CuPy arrays live on the GPU. dask.array.from_array() introspects the dtype correctly, and dask-ms transfers each chunk to CPU inside the write task via cupy.ndarray.get().

import dask
import dask.array as da
import cupy as cp
from daskms import xds_from_ms, xds_to_table

ms = "path/to/data.ms"
ds = xds_from_ms(ms, columns=["DATA"], group_cols=[],
                 chunks={"row": 100})[0]
dims, chunks = ds.sizes, ds.chunks

cupy_data = cp.zeros(
    (dims["row"], dims["chan"], dims["corr"]), dtype=cp.complex64
)
da_data = da.from_array(
    cupy_data, chunks=(chunks["row"], dims["chan"], dims["corr"])
)
new_ds = ds.assign(DATA=(("row", "chan", "corr"), da_data))
dask.compute(xds_to_table(new_ds, ms, ["DATA"]))

PyTorch

PyTorch tensor dtype objects (torch.complex64, etc.) are not NumPy-compatible, so dask.array.from_array() cannot introspect the dtype at graph-construction time.

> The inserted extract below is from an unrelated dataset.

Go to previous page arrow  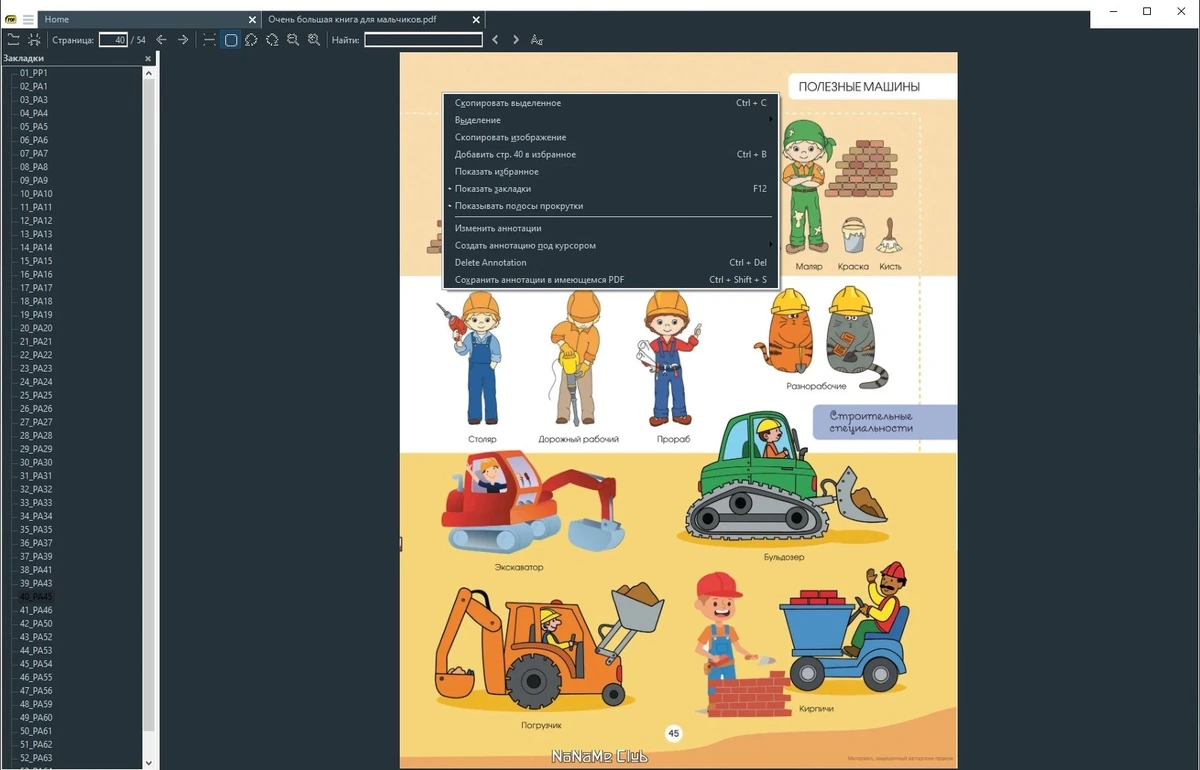(x=161, y=40)
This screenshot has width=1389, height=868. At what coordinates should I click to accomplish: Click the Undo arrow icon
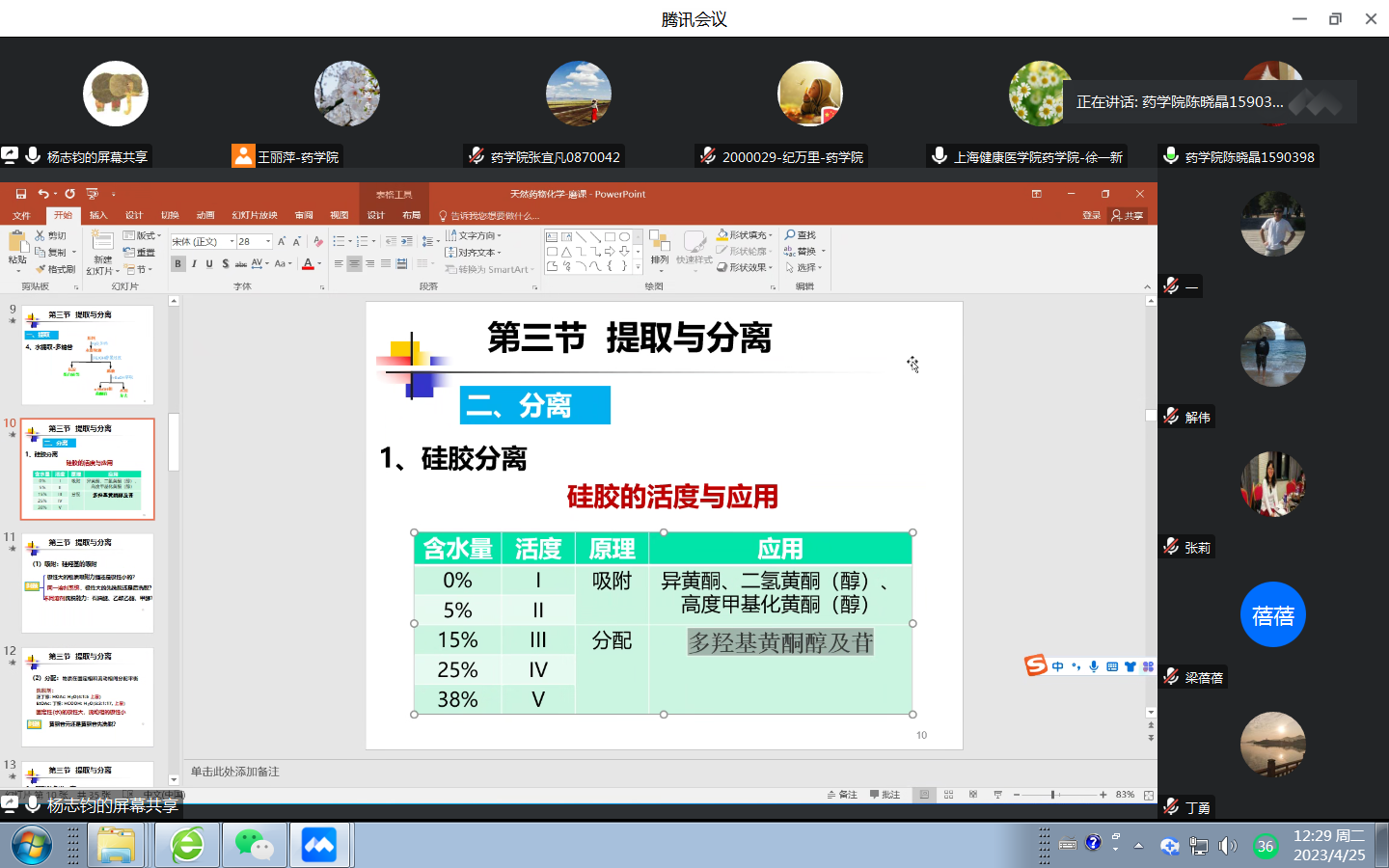[42, 194]
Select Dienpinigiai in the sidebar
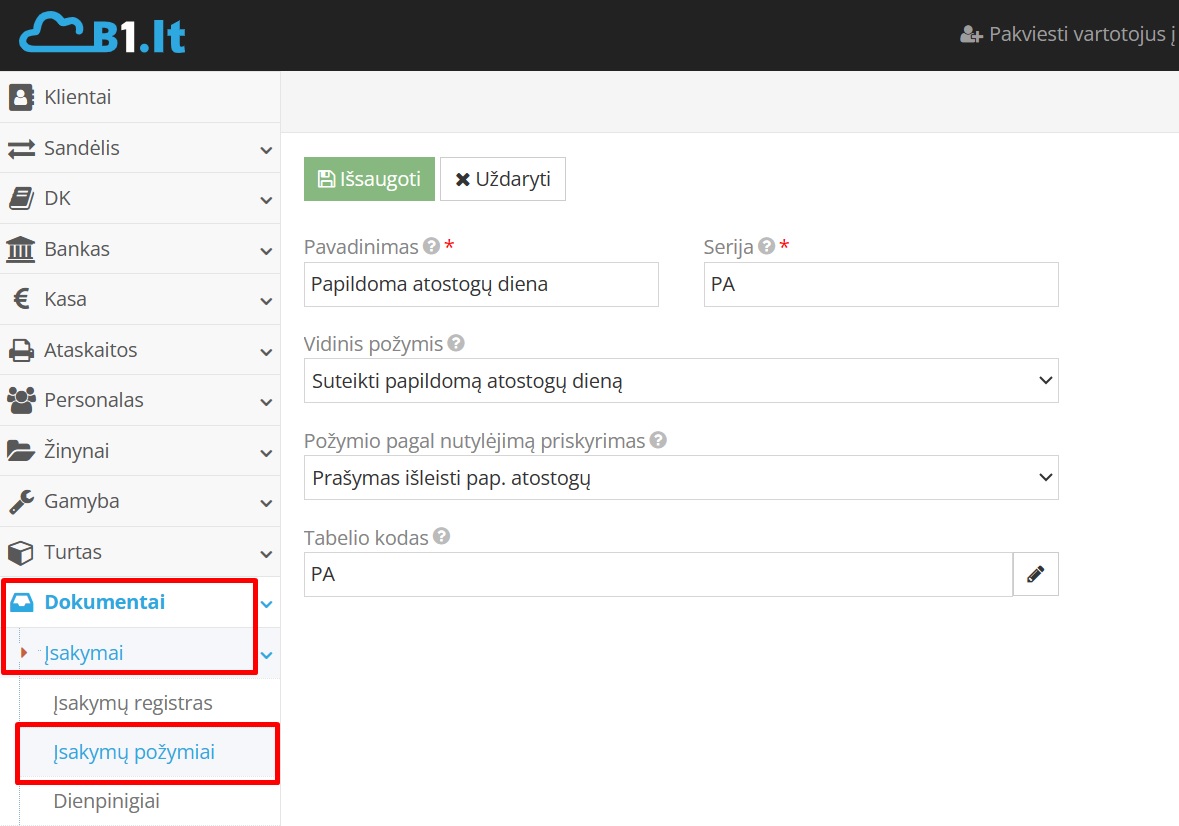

Use dask.array.from_delayed() with an explicit NumPy dtype string instead, building one delayed chunk per row-chunk:

import dask
import dask.array as da
import torch
from daskms import xds_from_ms, xds_to_table

ms = "path/to/data.ms"
ds = xds_from_ms(ms, columns=["DATA"], group_cols=[],
                 chunks={"row": 100})[0]
dims, chunks = ds.sizes, ds.chunks

device = "cuda:0" if torch.cuda.is_available() else "cpu"
torch_data = torch.zeros(
    dims["row"], dims["chan"], dims["corr"],
    dtype=torch.complex64, device=device,
)

parts, row = [], 0
for rc in chunks["row"]:
    chunk = torch_data[row: row + rc]
    parts.append(
        da.from_delayed(
            dask.delayed(chunk),
            shape=(rc, dims["chan"], dims["corr"]),
            dtype="complex64",  # NumPy dtype — no torch dependency here
        )
    )
    row += rc
da_data = da.concatenate(parts, axis=0)

new_ds = ds.assign(DATA=(("row", "chan", "corr"), da_data))
dask.compute(xds_to_table(new_ds, ms, ["DATA"]))

For CUDA tensors, the device-to-host transfer (tensor.to("cpu")) is performed inside each write task. For CPU tensors no copy is made at the dask layer.